Exercise requirements: Work out the count of lines in the listing below that include "handle". Give that count alone.
##### Source data #####
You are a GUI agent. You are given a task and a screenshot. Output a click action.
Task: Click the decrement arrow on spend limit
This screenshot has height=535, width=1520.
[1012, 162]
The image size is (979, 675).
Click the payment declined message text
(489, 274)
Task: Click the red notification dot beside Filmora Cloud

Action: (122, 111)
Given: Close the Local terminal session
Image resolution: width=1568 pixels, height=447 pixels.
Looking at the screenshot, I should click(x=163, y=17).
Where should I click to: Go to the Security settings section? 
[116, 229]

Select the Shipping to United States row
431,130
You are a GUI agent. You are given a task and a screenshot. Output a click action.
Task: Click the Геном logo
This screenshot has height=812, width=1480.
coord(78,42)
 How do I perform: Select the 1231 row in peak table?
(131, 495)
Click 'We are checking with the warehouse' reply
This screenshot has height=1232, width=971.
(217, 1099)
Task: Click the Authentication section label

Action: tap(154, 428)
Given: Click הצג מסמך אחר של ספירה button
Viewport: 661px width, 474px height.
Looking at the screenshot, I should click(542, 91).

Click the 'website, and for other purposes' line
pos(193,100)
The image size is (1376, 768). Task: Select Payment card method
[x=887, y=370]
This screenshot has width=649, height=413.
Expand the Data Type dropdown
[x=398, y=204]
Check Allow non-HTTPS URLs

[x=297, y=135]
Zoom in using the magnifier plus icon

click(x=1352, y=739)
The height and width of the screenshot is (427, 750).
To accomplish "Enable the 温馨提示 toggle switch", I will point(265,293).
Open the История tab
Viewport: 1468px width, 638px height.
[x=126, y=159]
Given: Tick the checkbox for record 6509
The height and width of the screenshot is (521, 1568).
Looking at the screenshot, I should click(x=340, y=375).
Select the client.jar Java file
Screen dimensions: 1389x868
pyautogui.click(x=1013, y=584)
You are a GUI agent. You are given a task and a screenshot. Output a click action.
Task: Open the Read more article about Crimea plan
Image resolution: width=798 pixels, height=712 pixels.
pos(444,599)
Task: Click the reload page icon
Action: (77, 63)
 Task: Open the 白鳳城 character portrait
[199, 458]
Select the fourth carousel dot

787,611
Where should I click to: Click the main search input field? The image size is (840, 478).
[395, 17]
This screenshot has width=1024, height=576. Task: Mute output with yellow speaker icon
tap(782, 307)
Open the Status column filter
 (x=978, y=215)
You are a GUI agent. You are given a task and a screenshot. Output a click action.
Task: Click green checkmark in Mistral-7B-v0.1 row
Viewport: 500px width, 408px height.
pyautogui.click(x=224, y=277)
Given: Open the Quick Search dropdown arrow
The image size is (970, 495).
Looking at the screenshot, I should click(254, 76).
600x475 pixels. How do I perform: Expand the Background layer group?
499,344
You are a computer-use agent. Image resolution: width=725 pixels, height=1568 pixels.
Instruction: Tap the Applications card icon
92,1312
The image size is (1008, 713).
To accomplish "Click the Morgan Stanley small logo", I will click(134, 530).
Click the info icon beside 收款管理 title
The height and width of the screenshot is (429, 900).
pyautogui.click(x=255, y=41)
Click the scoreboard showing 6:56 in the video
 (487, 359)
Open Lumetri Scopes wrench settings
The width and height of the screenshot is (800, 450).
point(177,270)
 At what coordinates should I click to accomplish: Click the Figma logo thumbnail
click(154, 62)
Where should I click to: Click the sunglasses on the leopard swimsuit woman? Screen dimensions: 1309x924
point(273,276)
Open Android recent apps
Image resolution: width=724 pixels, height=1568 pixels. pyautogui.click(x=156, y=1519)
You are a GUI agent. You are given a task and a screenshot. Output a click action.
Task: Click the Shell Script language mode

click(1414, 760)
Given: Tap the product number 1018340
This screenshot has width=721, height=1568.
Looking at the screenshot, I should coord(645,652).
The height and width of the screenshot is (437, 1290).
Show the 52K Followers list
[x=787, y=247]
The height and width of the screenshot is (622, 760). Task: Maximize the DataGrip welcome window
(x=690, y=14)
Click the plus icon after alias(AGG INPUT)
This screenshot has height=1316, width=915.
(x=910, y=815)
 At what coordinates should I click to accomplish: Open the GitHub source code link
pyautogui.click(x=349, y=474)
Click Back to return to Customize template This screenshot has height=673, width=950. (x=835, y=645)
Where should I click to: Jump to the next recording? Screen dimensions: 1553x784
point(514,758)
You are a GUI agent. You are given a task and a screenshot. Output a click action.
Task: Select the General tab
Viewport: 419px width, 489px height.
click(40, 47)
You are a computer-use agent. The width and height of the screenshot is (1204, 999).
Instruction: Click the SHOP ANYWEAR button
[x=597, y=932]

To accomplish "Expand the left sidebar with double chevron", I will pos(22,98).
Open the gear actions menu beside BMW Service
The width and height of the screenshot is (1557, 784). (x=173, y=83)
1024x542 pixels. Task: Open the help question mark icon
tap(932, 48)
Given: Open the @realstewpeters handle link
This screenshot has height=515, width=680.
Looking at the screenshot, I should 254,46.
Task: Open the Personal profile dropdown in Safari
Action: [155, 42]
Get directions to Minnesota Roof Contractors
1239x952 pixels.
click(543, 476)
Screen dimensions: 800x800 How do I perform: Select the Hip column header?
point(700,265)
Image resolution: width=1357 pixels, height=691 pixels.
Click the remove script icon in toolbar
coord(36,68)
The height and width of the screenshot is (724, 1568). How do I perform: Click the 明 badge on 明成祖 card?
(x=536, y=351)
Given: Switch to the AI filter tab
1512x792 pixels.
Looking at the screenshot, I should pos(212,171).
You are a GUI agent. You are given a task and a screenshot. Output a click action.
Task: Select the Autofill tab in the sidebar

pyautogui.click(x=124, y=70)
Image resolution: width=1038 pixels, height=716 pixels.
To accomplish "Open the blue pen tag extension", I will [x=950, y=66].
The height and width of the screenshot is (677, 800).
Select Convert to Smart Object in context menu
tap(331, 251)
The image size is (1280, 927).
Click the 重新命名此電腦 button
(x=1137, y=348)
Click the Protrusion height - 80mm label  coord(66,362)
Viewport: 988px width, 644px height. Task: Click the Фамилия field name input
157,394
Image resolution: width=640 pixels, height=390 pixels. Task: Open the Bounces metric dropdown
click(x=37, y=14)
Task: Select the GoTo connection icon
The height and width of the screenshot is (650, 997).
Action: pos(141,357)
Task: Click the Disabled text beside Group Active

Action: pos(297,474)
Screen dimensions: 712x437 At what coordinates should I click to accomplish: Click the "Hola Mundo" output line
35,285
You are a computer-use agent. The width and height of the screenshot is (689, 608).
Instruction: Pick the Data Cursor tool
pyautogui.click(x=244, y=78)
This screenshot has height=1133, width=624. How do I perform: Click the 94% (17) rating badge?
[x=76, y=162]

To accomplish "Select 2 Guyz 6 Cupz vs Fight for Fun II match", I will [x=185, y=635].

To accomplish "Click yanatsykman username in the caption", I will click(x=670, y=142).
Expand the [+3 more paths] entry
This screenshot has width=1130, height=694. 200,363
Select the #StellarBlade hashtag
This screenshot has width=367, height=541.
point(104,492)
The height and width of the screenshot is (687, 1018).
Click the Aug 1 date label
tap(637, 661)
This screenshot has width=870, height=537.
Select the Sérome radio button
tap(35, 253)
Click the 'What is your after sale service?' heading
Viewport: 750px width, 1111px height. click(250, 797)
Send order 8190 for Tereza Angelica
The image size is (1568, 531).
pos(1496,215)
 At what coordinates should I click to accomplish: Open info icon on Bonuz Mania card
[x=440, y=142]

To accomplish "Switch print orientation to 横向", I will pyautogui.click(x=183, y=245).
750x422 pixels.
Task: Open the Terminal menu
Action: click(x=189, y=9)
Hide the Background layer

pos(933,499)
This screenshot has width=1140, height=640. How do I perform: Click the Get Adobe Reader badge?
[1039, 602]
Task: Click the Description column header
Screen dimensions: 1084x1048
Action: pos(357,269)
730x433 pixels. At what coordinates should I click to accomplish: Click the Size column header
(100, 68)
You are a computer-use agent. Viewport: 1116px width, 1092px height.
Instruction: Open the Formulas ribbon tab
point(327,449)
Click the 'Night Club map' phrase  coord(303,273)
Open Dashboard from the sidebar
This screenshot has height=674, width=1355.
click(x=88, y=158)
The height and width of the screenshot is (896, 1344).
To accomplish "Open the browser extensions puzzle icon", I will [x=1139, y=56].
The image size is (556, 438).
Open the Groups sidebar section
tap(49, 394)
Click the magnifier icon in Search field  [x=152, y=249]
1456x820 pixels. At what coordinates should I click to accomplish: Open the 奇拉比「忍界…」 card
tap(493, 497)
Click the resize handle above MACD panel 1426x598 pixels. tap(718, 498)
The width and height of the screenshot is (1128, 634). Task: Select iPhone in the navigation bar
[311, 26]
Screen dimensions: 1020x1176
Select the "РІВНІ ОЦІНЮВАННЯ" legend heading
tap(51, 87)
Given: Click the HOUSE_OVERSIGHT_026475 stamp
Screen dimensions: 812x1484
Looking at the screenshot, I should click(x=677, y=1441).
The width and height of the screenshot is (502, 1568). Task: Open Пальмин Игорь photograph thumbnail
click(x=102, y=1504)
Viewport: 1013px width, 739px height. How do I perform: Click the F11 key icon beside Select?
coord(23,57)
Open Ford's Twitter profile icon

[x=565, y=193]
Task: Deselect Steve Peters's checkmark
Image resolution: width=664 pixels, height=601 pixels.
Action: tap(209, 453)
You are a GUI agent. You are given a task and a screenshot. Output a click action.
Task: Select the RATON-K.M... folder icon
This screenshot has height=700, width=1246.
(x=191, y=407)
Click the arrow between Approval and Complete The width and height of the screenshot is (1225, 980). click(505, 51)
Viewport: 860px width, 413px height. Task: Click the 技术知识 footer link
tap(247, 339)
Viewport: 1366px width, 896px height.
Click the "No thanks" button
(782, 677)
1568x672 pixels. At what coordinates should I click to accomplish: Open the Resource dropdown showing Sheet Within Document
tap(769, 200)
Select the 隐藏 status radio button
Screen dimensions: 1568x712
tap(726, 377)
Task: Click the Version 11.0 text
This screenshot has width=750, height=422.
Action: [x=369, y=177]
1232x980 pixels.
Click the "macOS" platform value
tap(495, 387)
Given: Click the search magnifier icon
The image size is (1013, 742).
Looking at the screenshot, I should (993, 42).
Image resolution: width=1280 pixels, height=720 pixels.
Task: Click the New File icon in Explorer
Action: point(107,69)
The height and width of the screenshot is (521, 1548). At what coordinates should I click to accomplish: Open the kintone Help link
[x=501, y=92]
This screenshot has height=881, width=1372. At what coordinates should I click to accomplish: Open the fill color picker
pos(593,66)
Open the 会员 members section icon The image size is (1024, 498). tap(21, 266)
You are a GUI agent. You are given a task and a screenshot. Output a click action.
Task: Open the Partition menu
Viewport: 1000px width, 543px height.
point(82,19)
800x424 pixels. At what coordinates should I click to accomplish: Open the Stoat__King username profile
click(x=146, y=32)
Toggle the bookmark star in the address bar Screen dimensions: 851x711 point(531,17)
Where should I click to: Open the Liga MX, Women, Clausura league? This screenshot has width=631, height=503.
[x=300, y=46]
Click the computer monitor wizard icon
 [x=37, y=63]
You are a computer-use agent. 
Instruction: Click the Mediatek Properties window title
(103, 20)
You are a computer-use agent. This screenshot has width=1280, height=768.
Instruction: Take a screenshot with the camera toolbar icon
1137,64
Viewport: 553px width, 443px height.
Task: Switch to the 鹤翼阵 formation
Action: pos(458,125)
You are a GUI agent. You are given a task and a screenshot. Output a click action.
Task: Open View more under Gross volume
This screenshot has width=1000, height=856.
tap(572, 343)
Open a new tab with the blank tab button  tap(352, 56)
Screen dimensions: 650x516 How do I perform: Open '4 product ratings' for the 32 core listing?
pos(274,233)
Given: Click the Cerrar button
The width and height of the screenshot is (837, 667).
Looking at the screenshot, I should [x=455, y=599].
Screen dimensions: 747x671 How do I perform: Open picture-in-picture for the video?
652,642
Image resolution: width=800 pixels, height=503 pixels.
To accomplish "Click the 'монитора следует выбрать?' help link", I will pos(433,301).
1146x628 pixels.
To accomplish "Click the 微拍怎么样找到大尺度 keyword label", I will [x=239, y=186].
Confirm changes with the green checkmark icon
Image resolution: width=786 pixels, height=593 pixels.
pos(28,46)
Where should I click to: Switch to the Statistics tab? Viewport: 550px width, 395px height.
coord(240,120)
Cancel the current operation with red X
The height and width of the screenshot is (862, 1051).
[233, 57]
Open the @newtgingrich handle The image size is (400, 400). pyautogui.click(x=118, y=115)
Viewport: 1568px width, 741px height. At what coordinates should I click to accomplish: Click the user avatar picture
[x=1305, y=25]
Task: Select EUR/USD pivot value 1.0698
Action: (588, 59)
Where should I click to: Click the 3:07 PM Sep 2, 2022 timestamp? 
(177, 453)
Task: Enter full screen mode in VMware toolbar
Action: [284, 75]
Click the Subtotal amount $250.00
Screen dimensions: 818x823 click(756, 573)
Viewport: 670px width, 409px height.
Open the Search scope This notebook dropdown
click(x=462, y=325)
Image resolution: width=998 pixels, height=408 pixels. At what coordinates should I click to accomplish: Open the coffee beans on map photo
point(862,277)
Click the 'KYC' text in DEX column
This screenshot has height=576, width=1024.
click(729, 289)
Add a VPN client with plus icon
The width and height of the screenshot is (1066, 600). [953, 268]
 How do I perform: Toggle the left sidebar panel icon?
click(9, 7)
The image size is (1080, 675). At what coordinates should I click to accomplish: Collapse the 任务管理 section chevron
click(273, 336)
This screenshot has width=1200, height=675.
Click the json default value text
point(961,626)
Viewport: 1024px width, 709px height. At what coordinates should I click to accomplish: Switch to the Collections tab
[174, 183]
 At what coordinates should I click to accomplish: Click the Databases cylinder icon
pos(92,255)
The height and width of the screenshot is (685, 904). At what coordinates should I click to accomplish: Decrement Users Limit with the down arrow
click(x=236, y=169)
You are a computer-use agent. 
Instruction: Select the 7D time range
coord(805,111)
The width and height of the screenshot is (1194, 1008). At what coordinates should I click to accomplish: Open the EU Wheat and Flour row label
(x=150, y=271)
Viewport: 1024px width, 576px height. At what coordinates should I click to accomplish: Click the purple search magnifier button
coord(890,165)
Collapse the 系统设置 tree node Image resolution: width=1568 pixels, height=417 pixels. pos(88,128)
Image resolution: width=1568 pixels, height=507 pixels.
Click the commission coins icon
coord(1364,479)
#####
Task response: 3